Diaz v Boston Props., Inc.
2026 NY Slip Op 03114 [249 AD3d 546]
May 19, 2026
Appellate Division, First Department
Published by New York State Law Reporting Bureau pursuant to Judiciary Law § 431.
As corrected through Wednesday, July 8, 2026
Salvador Diaz, Appellant,
v
Boston Properties, Inc., et al., Respondents, et al., Defendants.
May 19, 2026
HEADNOTES
Labor — Safe Place to Work — Elevation-Related Hazard — Fall from Ladder
APPEARANCES OF COUNSEL
Block O'Toole & Murphy, LLP, New York (Christina R. Mercado of counsel), for appellant.
McNamee Walker PLLC, Melville (John Collorafi of counsel), for respondents.
Order, Supreme Court, New York County (David B. Cohen, J.), entered on or about January 14, 2026, which denied plaintiff's motion for summary judgment on the issue of liability on his Labor Law § 240 (1) claim as against defendants Boston Properties, Inc., Petretti & Associates LLC, and Sovereign Mechanical Corp. (collectively, defendants), and, upon a search of the record, granted defendants summary judgment dismissing the second amended complaint, unanimously reversed, on the law, without costs, the second amended complaint reinstated, and plaintiff's motion granted.
Plaintiff's testimony that he fell because he lost his balance and the ladder on which he was standing shook established his prima facie entitlement to summary judgment on the issue of liability on his Labor Law § 240 (1) claim (see e.g. Nieto v CLDN NY LLC, 170 AD3d 431, 432 [1st Dept 2019]; Caceres v Standard Realty Assoc., Inc., 131 AD3d 433, 433-434 [1st Dept 2015], appeal dismissed 26 NY3d 1021 [2015]). Contrary to the motion court's conclusion, "[i]t is irrelevant whether plaintiff initially lost his balance before or after the ladder [shook] because . . . the ladder failed to remain steady under plaintiff[ ] . . . as he performed his work" (Plywacz v 85 Broad St. LLC, 159 AD3d 543, 544 [1st Dept 2018]). Nor is this "a case where an issue of fact is raised as to whether plaintiff simply lost his balance or footing while working on a properly secured ladder. Indeed, plaintiff's fall was directly related to the work that he was performing, as opposed to his own misstep" (Ping Lin v 100 Wall St. Prop. L.L.C., 193 AD3d 650, 652 [1st Dept 2021] [citations omitted]). "Defendants were obligated to ensure that the ladder was secured to something stable" (Schultze v 585 W. 214th St. Owners Corp., 228 AD2d 381, 381 [1st Dept 1996]). "Where a ladder is offered as a work-site safety device, it must be sufficient to provide proper protection. It is well settled that failure to properly secure a ladder, to ensure that it remain[s] steady and erect while being used, constitutes a violation of Labor Law § 240 (1)" (Kijak v 330 Madison Ave. Corp., 251 AD2d 152, 153 [1st Dept 1998]; see e.g. DiBrino v Rockefeller Ctr. N., Inc., 230 AD3d 127, 130-131 [1st Dept 2024], affd — NY3d —, 2025 NY Slip Op 07077 [2025]). Defendants' failure to do so in this case established plaintiff's entitlement to summary judgment.

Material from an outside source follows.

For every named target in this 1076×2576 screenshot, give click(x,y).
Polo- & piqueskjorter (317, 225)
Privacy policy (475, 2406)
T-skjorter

[*2]Defendants failed to raise an issue of fact as to whether plaintiff was the sole proximate cause of his accident. The only evidence on which defendants relied was a recorded statement purportedly made by plaintiff after his accident that appears on a single page from his medical records. However, not only was the medical record uncertified and, therefore, inadmissible, but plaintiff's description of the accident in that statement was not germane to his diagnosis or treatment (see Brito v City of New York, 246 AD3d 428, 429 [1st Dept 2026]). Accordingly, the motion court should not have dismissed plaintiff's Labor Law § 240 (1) claim, but rather should have granted plaintiff's motion for partial summary judgment on the issue of liability on that claim.
Because plaintiff's motion only concerned his Labor Law § 240 (1) claim, the court should not have searched the record and granted defendants summary judgment on plaintiff's other causes of action (see Dunham v Hilco Constr. Co., 89 NY2d 425, 429-430 [1996]; Castlepoint Ins. Co. v Moore, 109 AD3d 718, 719 [1st Dept 2013]; New Hampshire Ins. Co. v MF Global, Inc., 108 AD3d 463, 467 [1st Dept 2013]). Concur—Moulton, J.P., Scarpulla, Kapnick, Shulman, Michael, JJ.